I deliberately crafted a narrow argument. I do not argue either for or against covid vaccines. I do not argue either for or against covid vaccine mandates. I argue against a specific pattern of speech – othering a group of people based on their vaccine status. In the later months of 2021, I noticed rise of such othering speech in political rhetoric.

I provided examples where othering precursed and sustained dark times in history. Your critique, perhaps mockingly, suggested other potential examples: the Inquisition, Cambodia, Serbia, Tibet, and the Uyghur genocide. I agree that your list provides further examples of disastrous events associated with dehumanizing groups of people, but I make no attempt to equate current pandemic policies with these tragedies. I explicitly wrote that I do not equate current pandemic policies with these tragedies. Still, as these examples illustrate, dehumanizing people often enables graver evil.

Your critique seems to condone the practice of othering a group of people, provided othering responds only to a group’s choice rather than an immutable characteristic.

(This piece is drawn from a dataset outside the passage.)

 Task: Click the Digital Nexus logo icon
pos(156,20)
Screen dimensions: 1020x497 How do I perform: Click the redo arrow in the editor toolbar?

I hope I misunderstand your argument. Veganism is a choice, but it is wrong to other vegans. Migrating is a choice, but it is wrong to other immigrants. Religion is a choice, but it is wrong to other religious adherents.

I suspect you encounter patients who make lifestyle choices with which you disagree; perhaps you encounter patients who overindulge on fast food. I hope in your role as a medical professional, you encourage “fast foodies” to change their unhealthy diet. But I also further hope that as a medical professional you do not dismiss “fast foodies” as less than your other patients. I hope “fast foodies” do not feel shamed by you after they leave your care. I hope you do not make attempts to foment hatred for “fast foodies” among your patients who eat healthy diets. I hope in your discourse about “fast foodies” and your interactions with them, you treat them as fully and equally human as you do all your patients.

I hope that my article convinced people to extend the same courtesy to those who are unvaccinated. I am pleased that such heated othering rhetoric seems to have abated recently.

Sincerely,

Jared McBrady

P.S. Your make a sound critique of my characterization of othering Jewish people in Nazi Germany. I did not take sufficient space in my short article to address the ethnoreligious complexities of anti-Semite persecution. Were I to re-write this piece, I would choose a clearer example of othering based on religion – such as othering of Muslim people following September 11.